**Task to complete**: All entries below are to be duplicated verbatim.

**Input material**:
***

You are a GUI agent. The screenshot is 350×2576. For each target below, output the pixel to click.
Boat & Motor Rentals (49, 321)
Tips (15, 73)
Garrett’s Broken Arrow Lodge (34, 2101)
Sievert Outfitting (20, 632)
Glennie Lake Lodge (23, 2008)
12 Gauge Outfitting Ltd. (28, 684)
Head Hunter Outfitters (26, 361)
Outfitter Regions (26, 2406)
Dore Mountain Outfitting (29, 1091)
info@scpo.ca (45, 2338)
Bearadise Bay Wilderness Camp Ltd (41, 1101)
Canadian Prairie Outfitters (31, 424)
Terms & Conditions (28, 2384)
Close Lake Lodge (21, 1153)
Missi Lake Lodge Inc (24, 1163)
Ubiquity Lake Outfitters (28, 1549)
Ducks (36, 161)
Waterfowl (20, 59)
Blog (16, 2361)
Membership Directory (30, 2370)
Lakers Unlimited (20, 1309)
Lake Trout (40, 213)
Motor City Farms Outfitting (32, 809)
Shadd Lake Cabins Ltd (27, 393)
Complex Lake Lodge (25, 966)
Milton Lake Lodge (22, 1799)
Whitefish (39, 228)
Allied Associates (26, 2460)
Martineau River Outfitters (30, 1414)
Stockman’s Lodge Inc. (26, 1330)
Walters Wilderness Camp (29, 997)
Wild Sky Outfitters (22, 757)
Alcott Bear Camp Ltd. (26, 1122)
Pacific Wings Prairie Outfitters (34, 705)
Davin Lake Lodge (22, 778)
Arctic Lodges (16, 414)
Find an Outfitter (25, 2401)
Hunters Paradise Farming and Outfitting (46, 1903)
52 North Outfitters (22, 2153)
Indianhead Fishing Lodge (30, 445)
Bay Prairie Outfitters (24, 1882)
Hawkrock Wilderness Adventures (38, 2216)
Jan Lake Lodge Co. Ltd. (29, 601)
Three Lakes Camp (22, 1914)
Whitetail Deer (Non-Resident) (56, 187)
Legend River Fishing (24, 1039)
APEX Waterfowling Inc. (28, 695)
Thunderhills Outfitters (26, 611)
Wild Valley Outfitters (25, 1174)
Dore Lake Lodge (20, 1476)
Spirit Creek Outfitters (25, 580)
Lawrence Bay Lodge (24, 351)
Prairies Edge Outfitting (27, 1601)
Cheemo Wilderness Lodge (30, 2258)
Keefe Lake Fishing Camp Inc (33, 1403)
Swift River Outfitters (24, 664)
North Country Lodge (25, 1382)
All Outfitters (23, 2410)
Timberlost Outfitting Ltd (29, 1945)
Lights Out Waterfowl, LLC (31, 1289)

***

**Task output**:
You are a GUI agent. The screenshot is 350×2576. For each target below, output the pixel to click.
Boat & Motor Rentals (49, 321)
Tips (15, 73)
Garrett’s Broken Arrow Lodge (34, 2101)
Sievert Outfitting (20, 632)
Glennie Lake Lodge (23, 2008)
12 Gauge Outfitting Ltd. (28, 684)
Head Hunter Outfitters (26, 361)
Outfitter Regions (26, 2406)
Dore Mountain Outfitting (29, 1091)
info@scpo.ca (45, 2338)
Bearadise Bay Wilderness Camp Ltd (41, 1101)
Canadian Prairie Outfitters (31, 424)
Terms & Conditions (28, 2384)
Close Lake Lodge (21, 1153)
Missi Lake Lodge Inc (24, 1163)
Ubiquity Lake Outfitters (28, 1549)
Ducks (36, 161)
Waterfowl (20, 59)
Blog (16, 2361)
Membership Directory (30, 2370)
Lakers Unlimited (20, 1309)
Lake Trout (40, 213)
Motor City Farms Outfitting (32, 809)
Shadd Lake Cabins Ltd (27, 393)
Complex Lake Lodge (25, 966)
Milton Lake Lodge (22, 1799)
Whitefish (39, 228)
Allied Associates (26, 2460)
Martineau River Outfitters (30, 1414)
Stockman’s Lodge Inc. (26, 1330)
Walters Wilderness Camp (29, 997)
Wild Sky Outfitters (22, 757)
Alcott Bear Camp Ltd. (26, 1122)
Pacific Wings Prairie Outfitters (34, 705)
Davin Lake Lodge (22, 778)
Arctic Lodges (16, 414)
Find an Outfitter (25, 2401)
Hunters Paradise Farming and Outfitting (46, 1903)
52 North Outfitters (22, 2153)
Indianhead Fishing Lodge (30, 445)
Bay Prairie Outfitters (24, 1882)
Hawkrock Wilderness Adventures (38, 2216)
Jan Lake Lodge Co. Ltd. (29, 601)
Three Lakes Camp (22, 1914)
Whitetail Deer (Non-Resident) (56, 187)
Legend River Fishing (24, 1039)
APEX Waterfowling Inc. (28, 695)
Thunderhills Outfitters (26, 611)
Wild Valley Outfitters (25, 1174)
Dore Lake Lodge (20, 1476)
Spirit Creek Outfitters (25, 580)
Lawrence Bay Lodge (24, 351)
Prairies Edge Outfitting (27, 1601)
Cheemo Wilderness Lodge (30, 2258)
Keefe Lake Fishing Camp Inc (33, 1403)
Swift River Outfitters (24, 664)
North Country Lodge (25, 1382)
All Outfitters (23, 2410)
Timberlost Outfitting Ltd (29, 1945)
Lights Out Waterfowl, LLC (31, 1289)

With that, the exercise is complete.